Trump asked top aides about options to strike Iran
The discussion of military action against an Iranian nuclear site ended after the President’s team advised against it last week, officials say
Donald Trump asked his advisers during an Oval Office meeting last Thursday about potential military options for striking an Iranian nuclear site after a UN agency disclosed that Tehran had expanded its supply of low enriched uranium, officials familiar with the meeting said.
The US President was dissuaded from pursuing those options by several senior advisers, who argued that a military action could lead to a broader conflict in the region just as Mr Trump is trying to end wars in Afghanistan and Iraq, the officials said.
“A conflict with Iran ends badly for everyone involved,” one US official familiar with the meeting said this week.
The discussion followed a report by the International Atomic Energy Agency that showed that the country’s stockpile of low-enriched uranium had grown to 12 times what was permitted by the 2015 nuclear agreement.
The episode, first reported by The New York Times, raised concerns among some US officials that Mr Trump, who hasn’t conceded the election to president-elect Joe Biden, may try to make an imprint on his way out of office, particularly on foreign policy issues over which he sharply disagrees with Mr Biden.
Attendees at the White House meeting included Chairman of the Joint Chiefs of Staff Army General Mark Milley and acting Defence Secretary Christopher Miller as well as Vice-President Mike Pence, according to officials familiar with the matter.
They argued that a military operation against Iran would come with serious military consequences, including political ones that could follow Mr Trump out of office, the officials said.
Military action against Iran has been considered at the riskier end of foreign policy options Mr Trump was thought to be considering as he confronts leaving office in January.
Mr Trump’s questions to aides about Iran came days after an overhaul at the top at the Pentagon. Mr Trump last week fired defence secretary Mark Esper, naming Mr Miller as acting secretary of defence and installing several allies at the Pentagon to serve under Mr Miller.

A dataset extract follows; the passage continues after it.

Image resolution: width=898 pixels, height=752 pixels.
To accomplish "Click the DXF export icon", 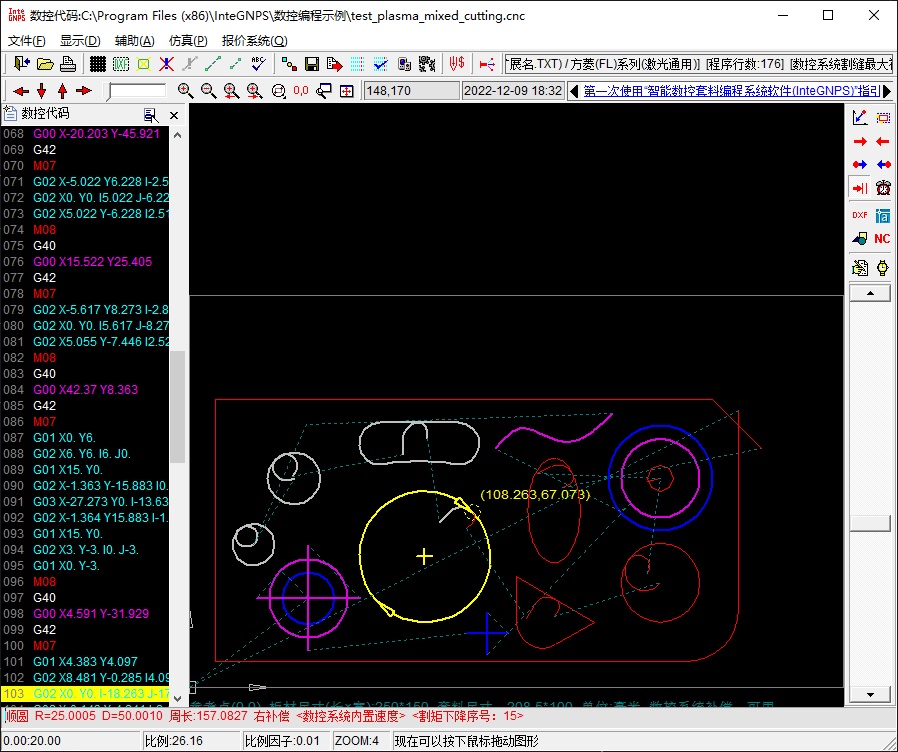I will (x=859, y=214).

There was no evidence that an attack on the Iranian nuclear site was imminent, but military planners were told afterward about the query, officials familiar with the matter said.
Mr Trump withdrew from the Iran nuclear accord in 2018 and began a sanctions campaign that was intended to pressure Tehran to abandon its nuclear enrichment program and cease its support for militant groups in the region.

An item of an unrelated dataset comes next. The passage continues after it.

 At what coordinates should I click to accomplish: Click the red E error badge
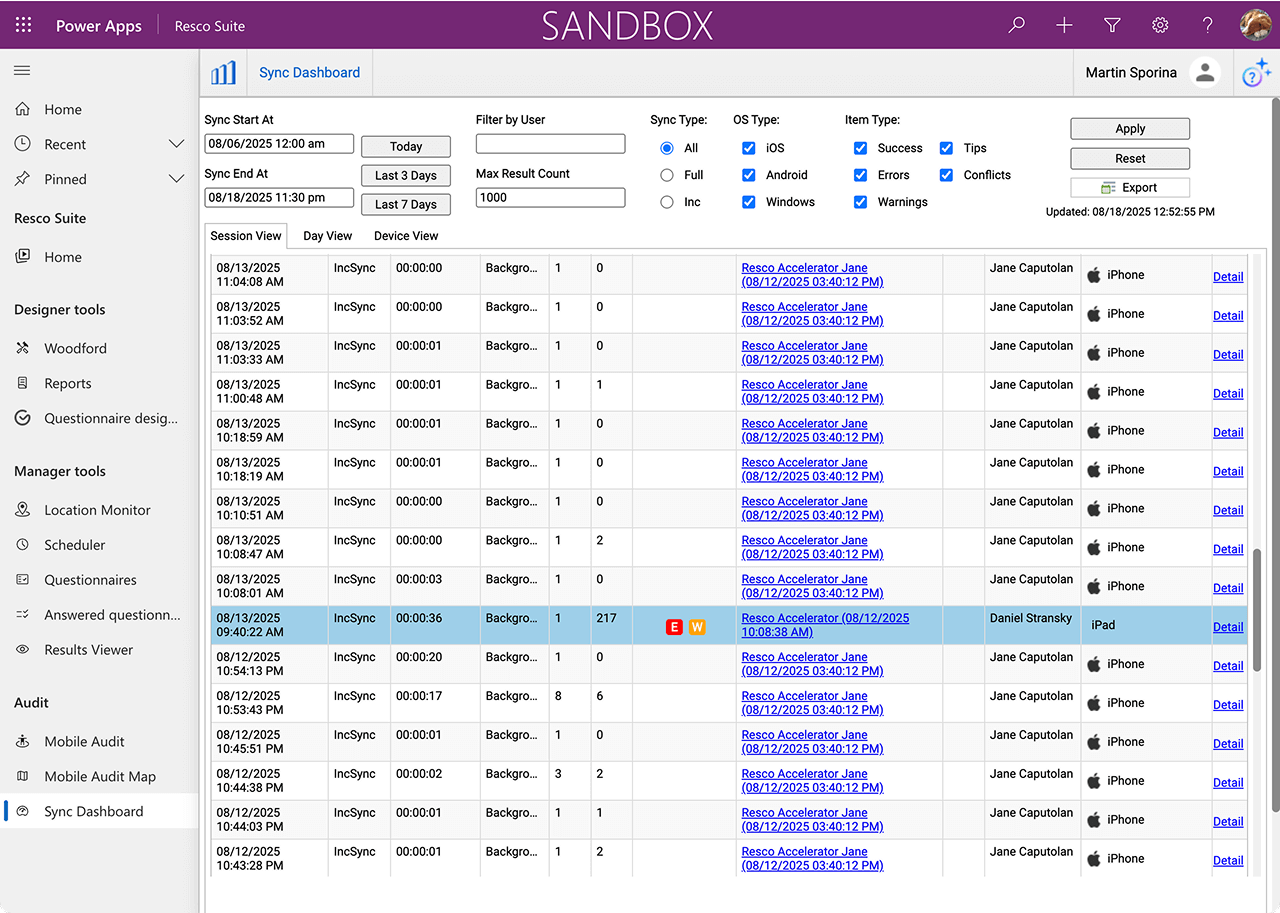coord(674,627)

Iran has responded to Mr Trump’s actions by expanding its stockpile of low-enriched uranium. It has continued to allow international inspections, but Iran’s moves have reduced the amount of time it would need to produce enough fissile material for a nuclear weapon.
According to the IAEA report, Iran’s stockpile of low enriched uranium had reached 2443kg. Under the agreement, Iran could only have 203kg.

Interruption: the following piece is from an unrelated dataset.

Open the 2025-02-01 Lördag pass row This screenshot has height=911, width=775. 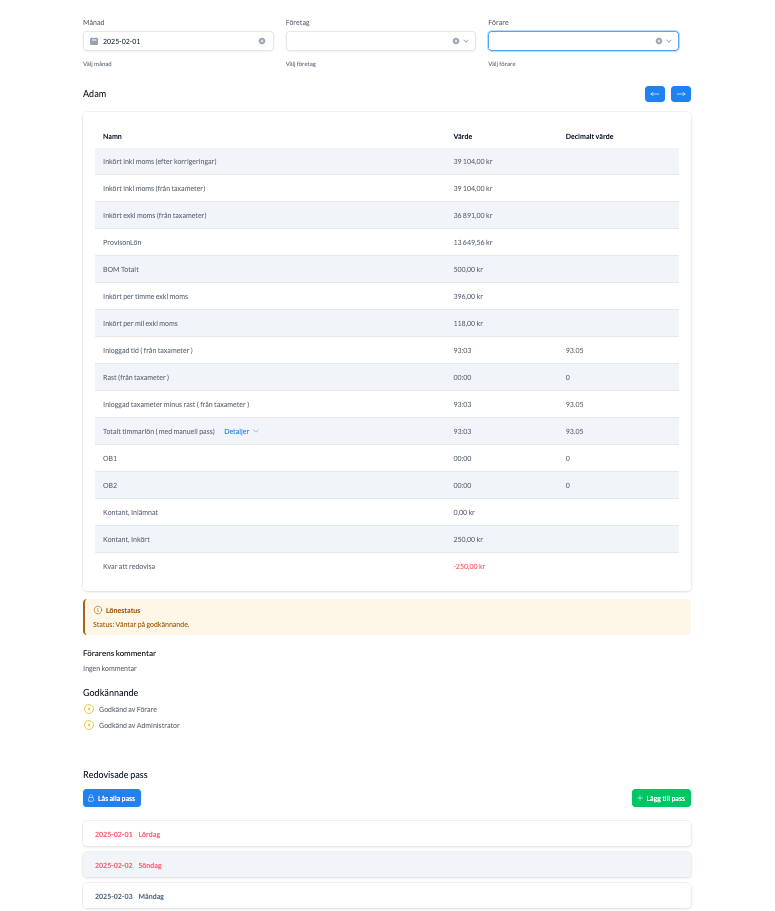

“They have increased their stockpile of low enriched uranium that could eventually be converted to weapons grade, but they still don’t have any way to do it without detection by international inspectors,” said Gary Samore, director of the Crown Center for Middle East Studies at Brandeis University.
Iran’s actions could be a way of increasing its leverage for potential talks with the incoming Biden administration, Mr Samore said. But if future negotiations are frustrated, Tehran could try to advance its ability to produce nuclear weapons, he added.
Mr Biden had said that he is prepared to rejoin the 2015 nuclear deal on the condition that Iran comes into compliance with the agreement. Rejoining the accord, Mr. Biden has also said, would be a step that a follow-on arrangement he plans to try to negotiate that would impose more stringent constraints on Tehran’s nuclear activities.